Аудиторию охватил восторг. Философы в штатском вскакивали, пытались подойти к трибуне, но их хватали за плечи и сажали на место. Несколько скомкав последние фразы (что культ Сталина — месть истории за разрушение религиозной веры), я кончил. Оглянувшись, увидел, что колокольчик уже в других руках. Арсений Владимирович Гулыга исчез из президиума (кажется, что-то с кем-то улаживал). На несколько недель интеллигенция окутала меня харизмой, как африканца Кваме Нкруму или Джулиуса Ньерере. Какой-то кандидат наук, оставшись со мной наедине, спросил, считаю ли я себя пророком. Я перекосился и ответил: нет, и вам советую думать своим умом. Больше он ко мне не подходил. Африканцы белого цвета хотели пророка, вождя. А я хотел другого — хотел их подтолкнуть к свободной речи, хотел подсказать, что так, как я, могут все. Это оказалось преждевременным. Ораторами делаются — только поэтами рождаются, — но не так быстро делаются. Особенно после нескольких десятилетий рыбьего и рабьего молчания. Мой пример подтолкнул М. И. Ромма. Он воспользовался случаем сказать что-то о Сталине и потом пригласил меня в гости и целый вечер рассказывал о своей жизни в те годы (видимо, воспоминания его очень томили). Но вскоре Ромм умер. Еще тогдашний редактор «Комсомольской правды» предложил мне придумать какую-нибудь тему для круглого стола. Я придумал, и круглый стол состоялся, но материалы не были напечатаны. А редактора скоро сняли с работы. Любопытно, что непосредственно со мной он не решился говорить, агентом связи служил корреспондент.
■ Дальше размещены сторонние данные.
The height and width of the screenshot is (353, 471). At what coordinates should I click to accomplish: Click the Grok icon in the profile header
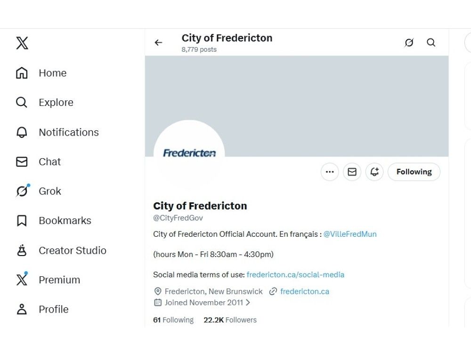[x=409, y=42]
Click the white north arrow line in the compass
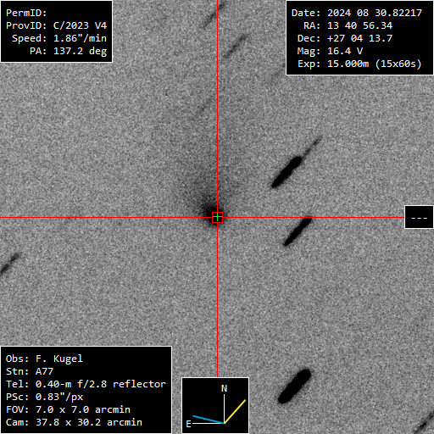Screen dimensions: 434x434 point(224,409)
Впрочем, опять я забегаю вперед. Теперь не буду больше дополнять текст воспоминаний, написанных в 1985 году. Беру его в кавычки и ограничиваюсь сокращениями и самой незначительной стилистической правкой.
«На следующий день была суббота (по-тогдашнему — укороченный рабочий день). Аннотирование журналов можно было отложить на понедельник. Сидя за своим столом в Белом зале у окна, я за четыре часа по памяти записал речь и отдал ее в машбюро. Шестого текст был готов и пошел в самиздат (магнитофонные записи пошли в ход раньше). 5 декабря состоялась первая демонстрация у памятника Пушкину; Семичастный был убежден, что мы с Есениным-Вольпиным в сговоре. Некоторые люди, слушавшие меня, действительно были у памятника, но я об этом не подозревал и Вольпина в глаза не видел. (Всё стоящее в истории возникает стихийно, а то, что требует конспирации и заговоров, — игра, которая дешевле свеч.)
Как текст „Нравственный облик исторической личности“ устарел. Строгий читатель заметит, что критика Сталина с ленинских позиций не всегда убедительна. Это верно, у меня сперва намечено было кончить духе „Квадрильона“, сравнивая Сталина со Смердяковым, чертом и крошкой Цахесом, а Хрущева — с Фальстафом (после Кубы: вот так я стал, вот так направил шпагу). Но Зина и сосед Юра Глазов, перед которыми я репетировал, в один голос сказали, что за такое окончание меня за ноги стащат с трибуны; ну а мне хотелось пройти по лезвию ножа, дать пример оппозиционного выступления без репрессий, пример для подражания, а не для испуга. Первое мне удалось. Семичастный дважды звонил в Президиум Академии наук, но без успеха. Я совершенно честно попытался выжать из марксистского языка все, что можно, для критики Сталина. Это не было для меня ложью (почему бы не попробовать и такой язык? Даже зная его ограниченные возможности?), и я с наслаждением хлестал по щекам ленинскими словами о холуях и холопах, обожавших хозяина. Разумеется, можно было показать и другое (Сталина как ученика Ленина), но в тот момент, когда я говорил, это было ни к чему. Важно было в лицо назвать сталинистов холуями, холопами, хамами. А потом либералы, опираясь на мой марксистский язык и решения XX и XXII съездов, с чистой совестью меня отстояли. Но примера для подражания не получилось. Роль оказалась неповторимой. В том числе и для меня самого.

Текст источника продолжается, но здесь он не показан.